## What this task involves
Reproduce the entries below exactly, but only from the line containing "Task: Click the double" to the line containing "Task: Collapse the", inclusive.

[[ Source data open ]]

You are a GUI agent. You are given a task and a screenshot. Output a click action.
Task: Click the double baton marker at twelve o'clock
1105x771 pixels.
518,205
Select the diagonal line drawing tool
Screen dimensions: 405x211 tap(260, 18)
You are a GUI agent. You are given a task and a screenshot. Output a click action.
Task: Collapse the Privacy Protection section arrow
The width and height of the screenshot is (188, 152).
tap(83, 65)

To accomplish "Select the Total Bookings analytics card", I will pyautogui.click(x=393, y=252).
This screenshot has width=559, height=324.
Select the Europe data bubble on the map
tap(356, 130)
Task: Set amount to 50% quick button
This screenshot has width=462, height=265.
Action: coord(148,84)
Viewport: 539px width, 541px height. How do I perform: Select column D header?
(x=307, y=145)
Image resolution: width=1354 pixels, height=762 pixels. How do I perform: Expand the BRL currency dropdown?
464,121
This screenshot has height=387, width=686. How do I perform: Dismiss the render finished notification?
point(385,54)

[[ Source data closed ]]
[[ Source data open ]]

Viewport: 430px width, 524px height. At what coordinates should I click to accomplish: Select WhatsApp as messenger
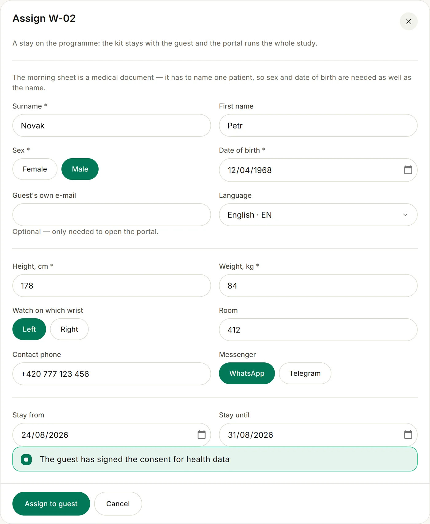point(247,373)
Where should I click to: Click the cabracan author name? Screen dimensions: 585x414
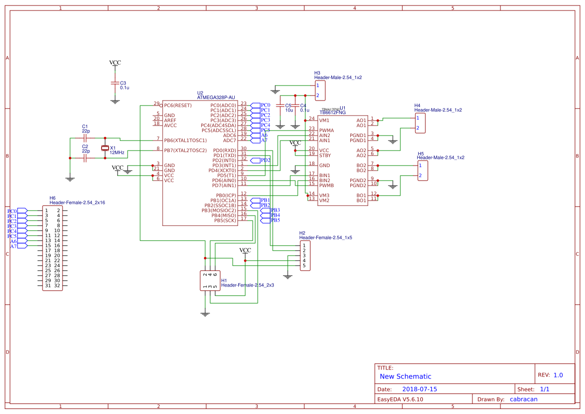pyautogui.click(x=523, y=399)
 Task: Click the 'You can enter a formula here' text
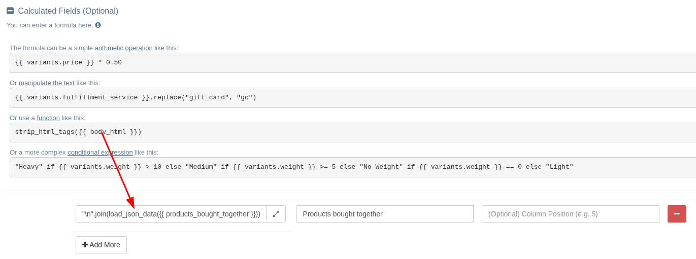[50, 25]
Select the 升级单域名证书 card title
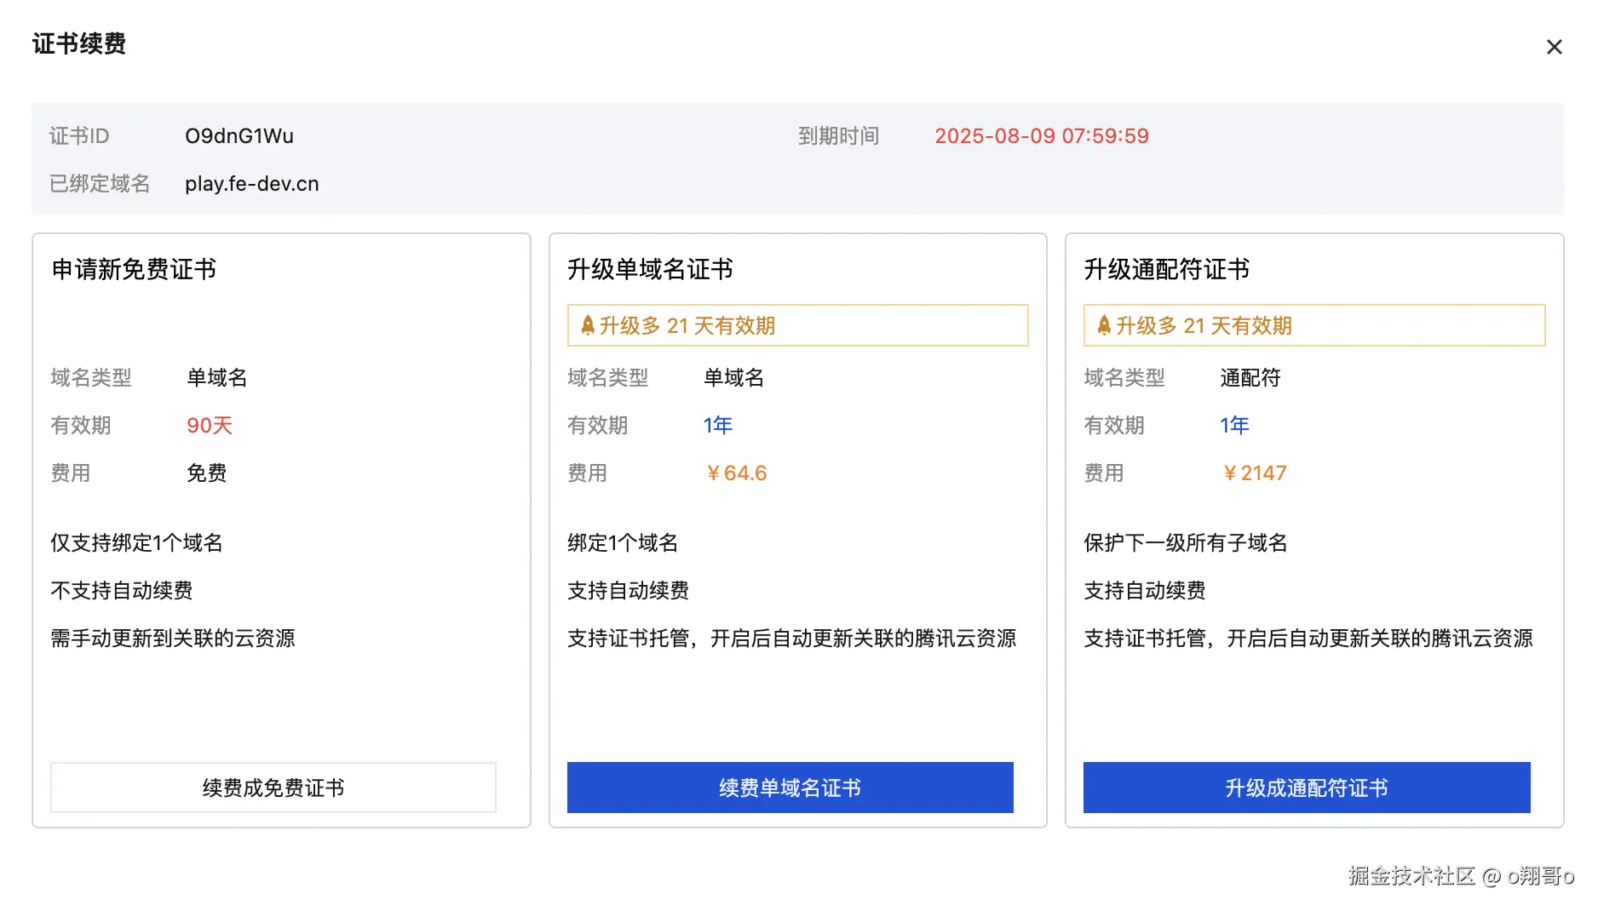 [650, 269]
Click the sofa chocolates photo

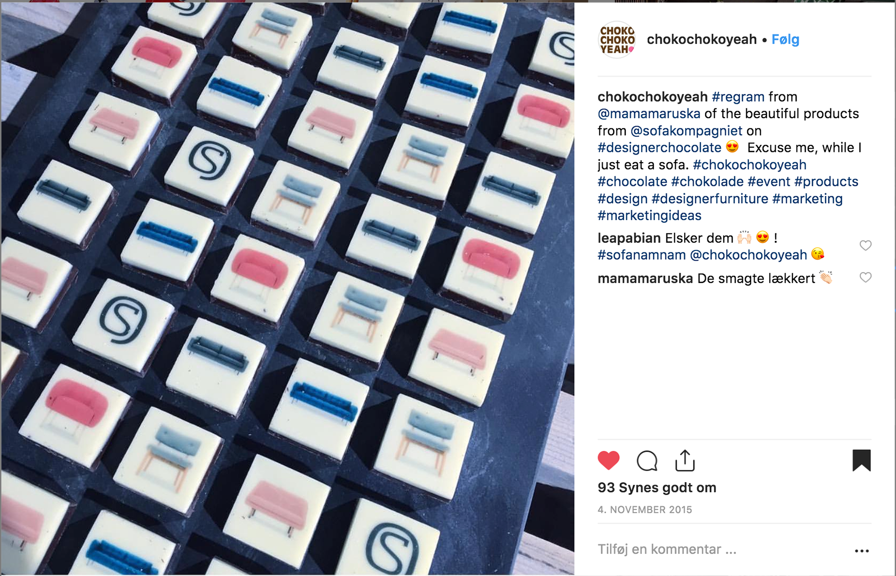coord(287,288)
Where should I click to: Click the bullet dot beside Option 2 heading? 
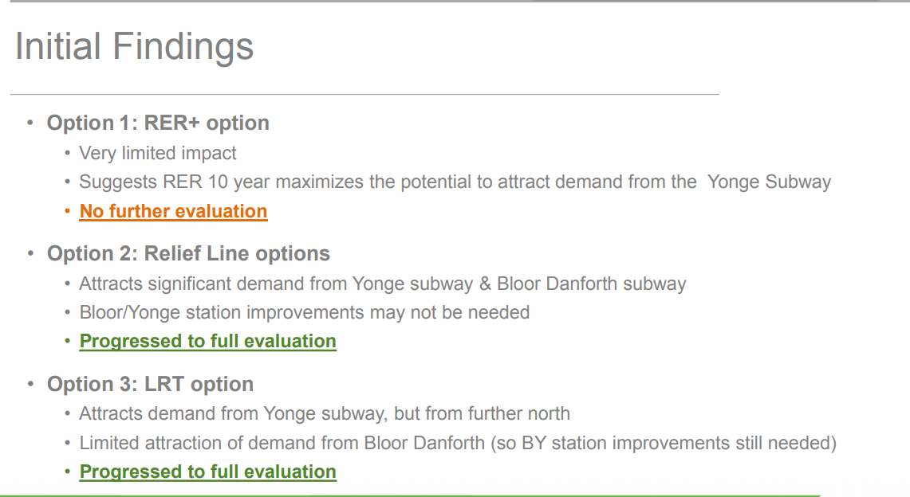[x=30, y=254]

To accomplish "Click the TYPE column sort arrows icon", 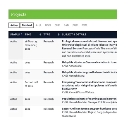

[[ Source data closed ]]

## Solution
Task: Click the double baton marker at twelve o'clock
1105x771 pixels.
518,205
Select the diagonal line drawing tool
Screen dimensions: 405x211 tap(260, 18)
You are a GUI agent. You are given a task and a screenshot. Output a click action.
Task: Collapse the Privacy Protection section arrow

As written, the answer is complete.